** Opening Quoted passage block **
Given a value in an avx2 register, I would like to mask (with AND) then rotate by k bits There does not appear to be a rotate instruction for the entire 256 bits but there is for each 64 bits:
// this is the desired bit pattern
// ...0111110111110111110111110111110
// set every kth bit to 0
inline __m256i setkthzero(const uint32_t k) {
const uint64_t rotate_by = 64 % k; // each 64 bit word shifts
__m256i t = set1();
// for (uint32_t i = 0; i < 256; i += k) {
// t &= ~(1 << i); // obviously not AVX2, how to do this?
//}
uint64_t ta = 0xFFFFFFFFFFFFFFFEULL; // low bit set to zero
uint64_t tb = (ta << rotate_by) | (ta >> (64-rotate_by)); // c++ rotate
uint64_t tc = (tb << rotate_by) | (tb >> (64-rotate_by)); // c++ rotate
uint64_t td = (tc << rotate_by) | (tc >> (64-rotate_by)); // c++ rotate
__m256i mask = _mm256_set_epi64x(td, tc, tb, ta);
for (uint32_t i = 64; i > 0; i -= k) {
__m256i shift = _mm256_rol_epi64(mask, k);
mask = _mm256_and_si256(mask, shift);
}
return mask;
}
I cannot test the above code because my CPU does not support avx512 for the _mm256_rol_epi64. So first question, is there some other way in avx2 where I can reasonably do this, and second, once I have these masks, how can I rotate the entire mask by m bits?
From what I gather there isn't a single instruction, but is there any way to construct the operation? I can't think of one.
__m256i mask = setkthzero(6);
// advance to next position...
t = rol(mask, 2); // how to rotate mask by m=2 bits?
...
t = rol(mask, 1);
__m256i mask2 = setkthzero(10);
t = rol(mask2, 2);
...
t = rol(mask2, 4);
...
t = rol(mask2, 6);
** Closing Quoted passage block **
What this exercise asks
1 - In the AVX2 rotation question, why can't the poster test the code they wrote?
2 - Rewrite the paragraph of the AVX2 rotation question that begins "I cannot test the above code" as a short list that keeps its main facts.
The saved entries are not needed for this work.
** Opening Data to examine block **
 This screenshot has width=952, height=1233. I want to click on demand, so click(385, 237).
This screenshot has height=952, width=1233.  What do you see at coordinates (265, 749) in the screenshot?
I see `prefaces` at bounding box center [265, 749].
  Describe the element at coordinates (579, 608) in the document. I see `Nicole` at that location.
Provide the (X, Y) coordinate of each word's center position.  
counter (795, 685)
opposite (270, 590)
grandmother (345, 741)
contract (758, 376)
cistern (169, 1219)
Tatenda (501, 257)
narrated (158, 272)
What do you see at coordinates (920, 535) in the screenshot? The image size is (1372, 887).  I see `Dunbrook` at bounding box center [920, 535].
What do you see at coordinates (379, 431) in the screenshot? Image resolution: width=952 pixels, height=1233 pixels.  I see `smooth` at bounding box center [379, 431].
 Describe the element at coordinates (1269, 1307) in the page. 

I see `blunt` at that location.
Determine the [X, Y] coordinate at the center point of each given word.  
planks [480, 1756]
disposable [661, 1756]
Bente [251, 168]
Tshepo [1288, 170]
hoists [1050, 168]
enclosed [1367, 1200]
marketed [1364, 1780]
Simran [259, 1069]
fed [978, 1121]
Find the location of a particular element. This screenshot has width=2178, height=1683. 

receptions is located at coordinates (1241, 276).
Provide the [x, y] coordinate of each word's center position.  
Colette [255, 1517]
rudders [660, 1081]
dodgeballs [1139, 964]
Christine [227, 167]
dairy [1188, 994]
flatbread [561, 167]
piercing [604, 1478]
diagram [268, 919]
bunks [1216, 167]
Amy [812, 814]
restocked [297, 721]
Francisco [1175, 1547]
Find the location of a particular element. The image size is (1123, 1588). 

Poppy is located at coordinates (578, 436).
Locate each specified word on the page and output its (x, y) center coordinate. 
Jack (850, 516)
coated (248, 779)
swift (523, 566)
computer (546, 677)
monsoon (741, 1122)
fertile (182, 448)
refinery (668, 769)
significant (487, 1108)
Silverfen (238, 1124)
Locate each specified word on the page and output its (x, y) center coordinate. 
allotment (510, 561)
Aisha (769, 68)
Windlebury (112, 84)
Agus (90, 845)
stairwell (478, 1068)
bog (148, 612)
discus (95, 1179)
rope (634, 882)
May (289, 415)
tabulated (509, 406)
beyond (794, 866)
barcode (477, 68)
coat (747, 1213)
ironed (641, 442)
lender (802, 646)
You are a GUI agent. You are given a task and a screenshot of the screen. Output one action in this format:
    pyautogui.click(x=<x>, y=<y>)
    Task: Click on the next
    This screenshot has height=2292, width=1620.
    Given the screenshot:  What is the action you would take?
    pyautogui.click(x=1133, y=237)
** Closing Data to examine block **
Solved problems
1 - Their CPU does not support AVX-512, which _mm256_rol_epi64 requires.

2 -
- The code can't be tested because the CPU lacks AVX-512 support for _mm256_rol_epi64.
- First question: is there another reasonable way to do this in AVX2?
- Second question: once the masks exist, how can the entire mask be rotated by m bits?